Recently, data-driven approaches have been widely employed to analyze the defect patterns in wafer maps, which are crucial for identifying the root causes of failures in the semiconductor fabrication process. Representation learning embeds wafer maps into compact vector representations of useful features, based on which various downstream tasks can be performed to efficiently analyze the patterns on a large scale. If wafer maps are annotated with their defect class labels, the learned representations of wafer maps will be more informative and discriminative in defect patterns. However, the manual labeling of all wafer maps by domain experts is difficult due to practical constraints. In this study, we present a semi-supervised representation learning method that fully utilizes the information from both unlabeled and labeled wafer maps to learn better representations of wafer maps with a lower labeling cost.
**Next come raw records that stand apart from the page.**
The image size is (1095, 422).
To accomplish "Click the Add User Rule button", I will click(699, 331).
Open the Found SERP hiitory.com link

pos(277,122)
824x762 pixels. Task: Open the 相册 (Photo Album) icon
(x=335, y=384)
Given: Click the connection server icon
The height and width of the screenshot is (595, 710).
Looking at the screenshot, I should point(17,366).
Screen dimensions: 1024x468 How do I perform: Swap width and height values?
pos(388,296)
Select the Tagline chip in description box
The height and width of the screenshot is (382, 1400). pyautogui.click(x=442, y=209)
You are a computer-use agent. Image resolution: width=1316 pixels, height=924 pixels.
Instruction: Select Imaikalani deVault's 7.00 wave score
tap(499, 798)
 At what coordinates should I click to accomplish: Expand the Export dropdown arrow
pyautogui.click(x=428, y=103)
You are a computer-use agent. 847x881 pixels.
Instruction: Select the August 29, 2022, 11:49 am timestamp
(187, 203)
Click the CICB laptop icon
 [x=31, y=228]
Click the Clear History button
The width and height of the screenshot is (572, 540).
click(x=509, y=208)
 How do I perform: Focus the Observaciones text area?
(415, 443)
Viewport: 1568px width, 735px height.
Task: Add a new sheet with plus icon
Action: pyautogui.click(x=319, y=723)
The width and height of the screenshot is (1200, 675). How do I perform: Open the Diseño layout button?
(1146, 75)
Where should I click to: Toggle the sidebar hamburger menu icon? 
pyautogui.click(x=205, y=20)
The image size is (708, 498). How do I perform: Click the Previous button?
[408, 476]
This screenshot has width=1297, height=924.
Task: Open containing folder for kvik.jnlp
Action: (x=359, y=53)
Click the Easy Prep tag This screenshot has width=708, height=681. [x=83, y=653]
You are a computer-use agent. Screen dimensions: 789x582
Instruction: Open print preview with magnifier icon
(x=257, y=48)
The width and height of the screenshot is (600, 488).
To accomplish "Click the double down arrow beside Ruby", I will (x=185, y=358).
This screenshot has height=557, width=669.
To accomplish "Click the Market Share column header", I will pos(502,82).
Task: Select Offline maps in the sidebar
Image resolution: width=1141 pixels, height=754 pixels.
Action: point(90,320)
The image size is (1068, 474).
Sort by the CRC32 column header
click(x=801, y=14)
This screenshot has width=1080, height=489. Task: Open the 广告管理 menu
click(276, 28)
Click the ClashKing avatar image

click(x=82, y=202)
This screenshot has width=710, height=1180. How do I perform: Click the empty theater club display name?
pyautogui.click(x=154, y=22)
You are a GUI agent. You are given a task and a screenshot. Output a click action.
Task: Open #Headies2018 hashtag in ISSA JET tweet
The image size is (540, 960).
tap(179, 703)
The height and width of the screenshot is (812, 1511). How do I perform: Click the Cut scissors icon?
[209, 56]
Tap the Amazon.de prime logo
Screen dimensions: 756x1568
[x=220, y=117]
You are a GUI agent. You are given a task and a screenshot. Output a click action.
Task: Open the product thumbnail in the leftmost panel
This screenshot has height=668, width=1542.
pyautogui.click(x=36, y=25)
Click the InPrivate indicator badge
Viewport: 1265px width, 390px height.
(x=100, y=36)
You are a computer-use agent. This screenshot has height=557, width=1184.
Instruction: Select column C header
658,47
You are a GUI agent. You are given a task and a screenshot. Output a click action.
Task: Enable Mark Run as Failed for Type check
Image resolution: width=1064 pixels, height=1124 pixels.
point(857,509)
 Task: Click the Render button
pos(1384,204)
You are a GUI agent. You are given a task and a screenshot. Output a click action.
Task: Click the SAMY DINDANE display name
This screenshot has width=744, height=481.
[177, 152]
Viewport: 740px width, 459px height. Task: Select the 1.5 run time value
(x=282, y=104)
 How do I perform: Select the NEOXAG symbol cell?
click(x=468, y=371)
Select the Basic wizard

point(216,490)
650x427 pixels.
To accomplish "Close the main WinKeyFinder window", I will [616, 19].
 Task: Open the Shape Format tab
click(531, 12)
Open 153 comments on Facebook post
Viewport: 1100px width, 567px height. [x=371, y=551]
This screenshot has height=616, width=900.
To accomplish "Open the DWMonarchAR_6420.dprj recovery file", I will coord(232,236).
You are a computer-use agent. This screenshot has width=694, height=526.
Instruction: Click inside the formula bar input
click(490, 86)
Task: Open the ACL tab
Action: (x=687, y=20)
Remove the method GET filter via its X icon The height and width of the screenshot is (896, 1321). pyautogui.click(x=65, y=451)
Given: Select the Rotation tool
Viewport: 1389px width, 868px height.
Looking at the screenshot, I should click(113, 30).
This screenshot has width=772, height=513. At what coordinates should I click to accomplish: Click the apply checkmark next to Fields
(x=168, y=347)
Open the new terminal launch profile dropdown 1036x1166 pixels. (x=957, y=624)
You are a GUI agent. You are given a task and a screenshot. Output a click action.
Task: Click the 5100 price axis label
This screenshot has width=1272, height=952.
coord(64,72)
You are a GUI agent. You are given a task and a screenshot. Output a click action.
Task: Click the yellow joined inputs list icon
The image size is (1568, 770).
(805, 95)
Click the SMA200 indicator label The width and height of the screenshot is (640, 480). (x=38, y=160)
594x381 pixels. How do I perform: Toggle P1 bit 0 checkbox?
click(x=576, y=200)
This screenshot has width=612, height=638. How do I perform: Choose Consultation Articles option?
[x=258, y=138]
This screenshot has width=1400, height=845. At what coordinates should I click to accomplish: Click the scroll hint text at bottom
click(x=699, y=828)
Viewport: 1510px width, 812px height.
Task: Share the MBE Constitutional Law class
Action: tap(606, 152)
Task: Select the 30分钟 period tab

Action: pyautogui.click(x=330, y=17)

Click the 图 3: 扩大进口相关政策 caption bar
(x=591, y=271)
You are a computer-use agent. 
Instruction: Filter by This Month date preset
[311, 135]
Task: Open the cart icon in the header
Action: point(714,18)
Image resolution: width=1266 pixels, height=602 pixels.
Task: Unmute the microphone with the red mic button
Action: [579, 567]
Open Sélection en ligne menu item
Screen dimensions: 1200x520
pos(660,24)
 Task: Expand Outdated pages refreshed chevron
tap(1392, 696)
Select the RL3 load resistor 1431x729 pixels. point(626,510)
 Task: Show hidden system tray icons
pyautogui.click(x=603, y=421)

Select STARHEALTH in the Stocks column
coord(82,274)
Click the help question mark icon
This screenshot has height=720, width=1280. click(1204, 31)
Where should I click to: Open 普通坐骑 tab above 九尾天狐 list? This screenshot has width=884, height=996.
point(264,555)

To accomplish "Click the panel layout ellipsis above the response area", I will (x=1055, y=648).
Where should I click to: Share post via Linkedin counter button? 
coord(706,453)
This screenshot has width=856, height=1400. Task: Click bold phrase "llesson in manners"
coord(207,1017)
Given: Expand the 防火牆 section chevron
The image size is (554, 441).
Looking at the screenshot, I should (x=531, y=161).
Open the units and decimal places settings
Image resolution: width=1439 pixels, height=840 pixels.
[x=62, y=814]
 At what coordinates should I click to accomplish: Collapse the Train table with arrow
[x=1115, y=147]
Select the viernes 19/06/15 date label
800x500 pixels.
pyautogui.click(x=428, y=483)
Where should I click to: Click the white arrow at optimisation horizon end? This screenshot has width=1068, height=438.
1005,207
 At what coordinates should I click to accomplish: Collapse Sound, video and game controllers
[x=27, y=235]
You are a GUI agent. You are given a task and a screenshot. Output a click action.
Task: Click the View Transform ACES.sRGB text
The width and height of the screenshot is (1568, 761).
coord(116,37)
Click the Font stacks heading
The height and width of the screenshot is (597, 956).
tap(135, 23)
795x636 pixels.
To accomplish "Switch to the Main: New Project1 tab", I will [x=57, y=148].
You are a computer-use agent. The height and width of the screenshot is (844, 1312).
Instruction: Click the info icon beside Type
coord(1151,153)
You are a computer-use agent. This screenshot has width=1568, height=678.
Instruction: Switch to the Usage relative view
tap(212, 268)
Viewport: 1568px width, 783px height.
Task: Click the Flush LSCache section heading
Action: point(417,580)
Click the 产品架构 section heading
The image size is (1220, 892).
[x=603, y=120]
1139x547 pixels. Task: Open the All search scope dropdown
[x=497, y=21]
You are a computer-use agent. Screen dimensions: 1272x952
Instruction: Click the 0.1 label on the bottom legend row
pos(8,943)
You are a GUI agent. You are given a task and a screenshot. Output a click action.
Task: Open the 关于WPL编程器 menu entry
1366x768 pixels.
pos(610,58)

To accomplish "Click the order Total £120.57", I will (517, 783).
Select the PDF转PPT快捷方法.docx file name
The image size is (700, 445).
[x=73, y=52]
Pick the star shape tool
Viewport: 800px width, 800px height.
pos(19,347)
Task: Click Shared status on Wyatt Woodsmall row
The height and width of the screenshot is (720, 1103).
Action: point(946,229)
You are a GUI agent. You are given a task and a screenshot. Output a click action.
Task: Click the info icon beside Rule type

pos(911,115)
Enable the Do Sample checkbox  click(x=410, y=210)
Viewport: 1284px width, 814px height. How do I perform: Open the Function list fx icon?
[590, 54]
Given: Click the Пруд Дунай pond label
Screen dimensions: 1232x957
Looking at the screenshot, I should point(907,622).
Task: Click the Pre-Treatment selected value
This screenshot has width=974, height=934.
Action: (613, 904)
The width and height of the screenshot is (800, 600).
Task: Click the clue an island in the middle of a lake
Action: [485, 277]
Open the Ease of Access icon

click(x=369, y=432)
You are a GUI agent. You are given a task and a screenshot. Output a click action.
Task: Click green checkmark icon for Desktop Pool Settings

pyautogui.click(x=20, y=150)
Given a partially labeled dataset, rotation-invariant representations of wafer maps are learned using the following three objectives. First, each unlabeled wafer map is close to any wafer map of a certain class and far from those of other classes. Second, each pair of labeled wafer maps are close to each other if they belong to the same class and are far from each other otherwise. Third, the different rotations of each wafer map are close to each other for both the unlabeled and labeled wafer maps. The effectiveness of the proposed method is demonstrated for various downstream tasks related to wafer map pattern analysis: visualization, clustering, retrieval, and classifier training.